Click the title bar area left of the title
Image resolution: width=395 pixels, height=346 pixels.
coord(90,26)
────
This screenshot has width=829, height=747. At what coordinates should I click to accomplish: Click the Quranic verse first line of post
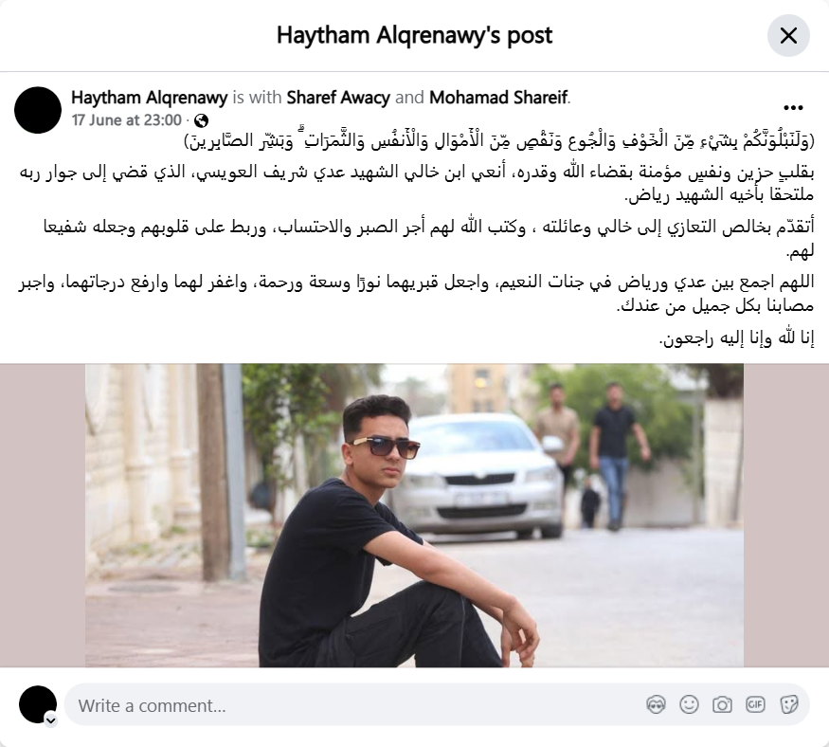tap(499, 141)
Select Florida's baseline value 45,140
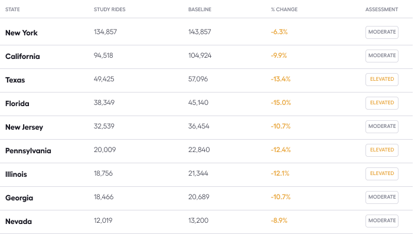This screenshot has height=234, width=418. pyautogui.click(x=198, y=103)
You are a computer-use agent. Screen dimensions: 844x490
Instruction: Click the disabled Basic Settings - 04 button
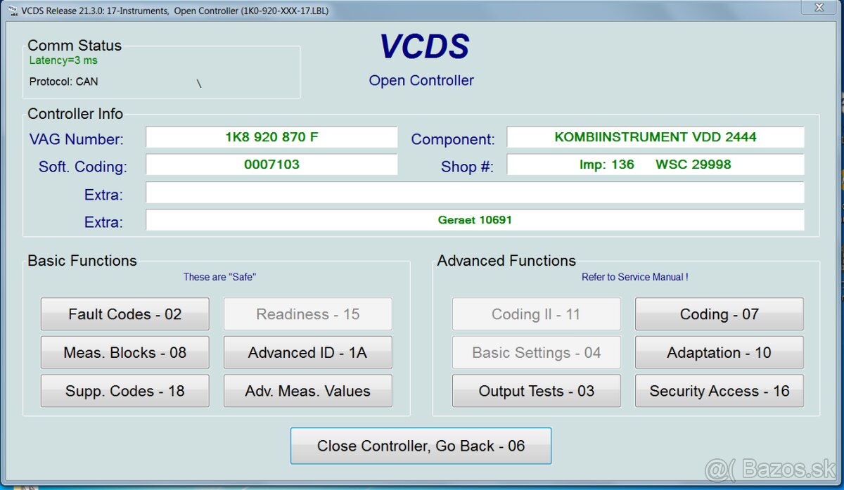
────
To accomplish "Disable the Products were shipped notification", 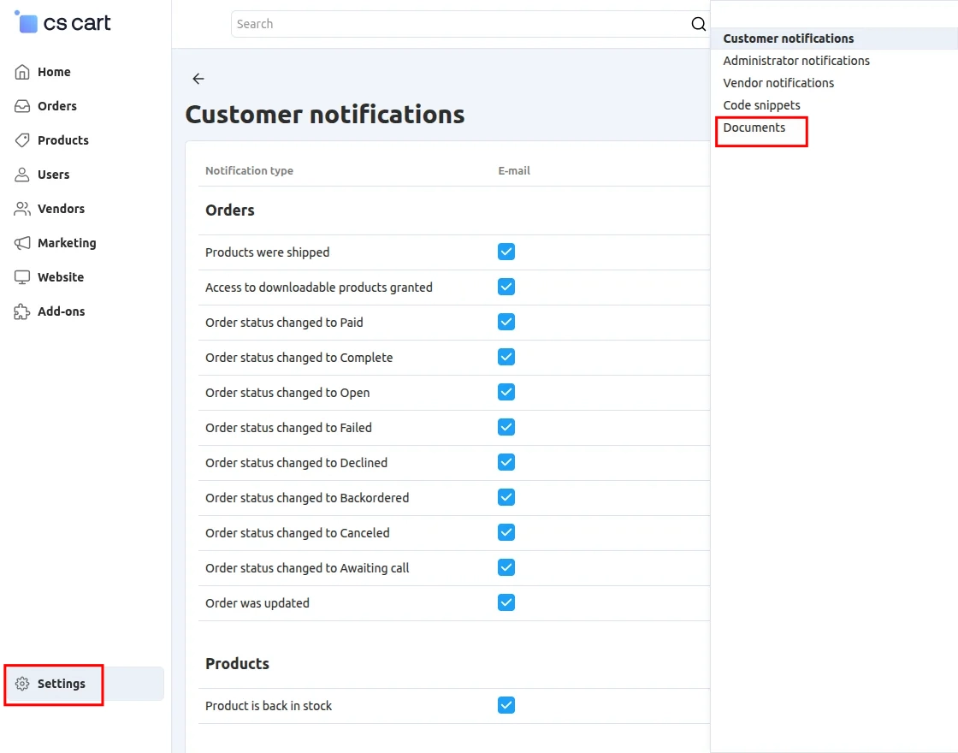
────
### ACTIVITY
Return, exactly as they stand, the lines above from the one with "This screenshot has width=829, height=747." to the one with "You are a computer-use", omitting any pictures among them.

### EXERCISE ANSWER
This screenshot has width=829, height=747. At what coordinates should I click to accomplish: Click the Quranic verse first line of post
tap(499, 141)
Select Florida's baseline value 45,140
This screenshot has height=234, width=418. pyautogui.click(x=198, y=103)
You are a computer-use agent. Screen dimensions: 844x490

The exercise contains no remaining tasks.